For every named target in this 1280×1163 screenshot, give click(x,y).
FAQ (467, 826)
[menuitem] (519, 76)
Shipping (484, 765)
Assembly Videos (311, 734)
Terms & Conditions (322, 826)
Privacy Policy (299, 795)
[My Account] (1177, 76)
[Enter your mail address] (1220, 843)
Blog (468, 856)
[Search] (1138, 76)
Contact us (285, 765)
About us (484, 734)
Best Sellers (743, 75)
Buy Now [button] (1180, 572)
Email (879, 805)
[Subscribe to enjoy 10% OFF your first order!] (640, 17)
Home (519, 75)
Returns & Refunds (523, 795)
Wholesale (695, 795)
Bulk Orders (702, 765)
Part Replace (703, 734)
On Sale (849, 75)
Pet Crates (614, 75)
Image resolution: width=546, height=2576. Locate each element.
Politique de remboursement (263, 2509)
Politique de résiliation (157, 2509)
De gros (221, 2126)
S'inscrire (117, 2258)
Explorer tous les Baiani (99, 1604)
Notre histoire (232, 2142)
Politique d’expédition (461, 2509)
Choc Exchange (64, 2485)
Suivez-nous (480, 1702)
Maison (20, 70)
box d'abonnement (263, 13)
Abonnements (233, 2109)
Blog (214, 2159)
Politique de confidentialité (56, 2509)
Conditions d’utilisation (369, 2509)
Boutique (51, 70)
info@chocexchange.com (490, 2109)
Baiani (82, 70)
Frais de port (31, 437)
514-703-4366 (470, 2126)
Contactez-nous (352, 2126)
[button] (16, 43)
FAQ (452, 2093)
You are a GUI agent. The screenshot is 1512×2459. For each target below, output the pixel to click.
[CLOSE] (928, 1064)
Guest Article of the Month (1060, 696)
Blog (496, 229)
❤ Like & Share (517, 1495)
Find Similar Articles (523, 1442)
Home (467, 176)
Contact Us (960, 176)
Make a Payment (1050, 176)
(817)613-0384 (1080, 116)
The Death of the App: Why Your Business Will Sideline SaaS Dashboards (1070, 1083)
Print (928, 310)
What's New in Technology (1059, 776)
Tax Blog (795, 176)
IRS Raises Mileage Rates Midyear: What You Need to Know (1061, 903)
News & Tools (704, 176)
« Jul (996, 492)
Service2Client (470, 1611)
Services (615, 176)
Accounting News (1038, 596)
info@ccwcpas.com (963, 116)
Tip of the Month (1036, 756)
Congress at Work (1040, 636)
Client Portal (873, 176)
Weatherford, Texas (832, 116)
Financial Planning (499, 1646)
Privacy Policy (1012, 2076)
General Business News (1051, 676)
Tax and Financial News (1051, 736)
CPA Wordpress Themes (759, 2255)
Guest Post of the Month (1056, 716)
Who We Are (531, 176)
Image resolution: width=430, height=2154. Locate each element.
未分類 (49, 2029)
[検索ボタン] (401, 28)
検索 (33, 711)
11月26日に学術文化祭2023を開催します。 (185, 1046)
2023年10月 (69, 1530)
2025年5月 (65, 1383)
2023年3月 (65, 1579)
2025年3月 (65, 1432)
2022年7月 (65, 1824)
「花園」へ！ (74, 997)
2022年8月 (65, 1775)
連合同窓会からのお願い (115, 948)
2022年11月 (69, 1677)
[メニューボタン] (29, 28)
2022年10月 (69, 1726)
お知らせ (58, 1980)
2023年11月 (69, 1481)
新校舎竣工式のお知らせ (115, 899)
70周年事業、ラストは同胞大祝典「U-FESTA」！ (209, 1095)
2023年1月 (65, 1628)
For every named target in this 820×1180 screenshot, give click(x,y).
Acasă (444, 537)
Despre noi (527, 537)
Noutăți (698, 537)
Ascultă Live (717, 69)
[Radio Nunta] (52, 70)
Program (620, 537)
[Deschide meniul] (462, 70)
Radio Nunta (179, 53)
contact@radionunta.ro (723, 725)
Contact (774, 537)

▶ _PROBLEM STATEMENT_: Lines above that include the string "info" need to be copied.

▶ _THE COMPLETED TASK_:
info@chocexchange.com (490, 2109)
info@ccwcpas.com (963, 116)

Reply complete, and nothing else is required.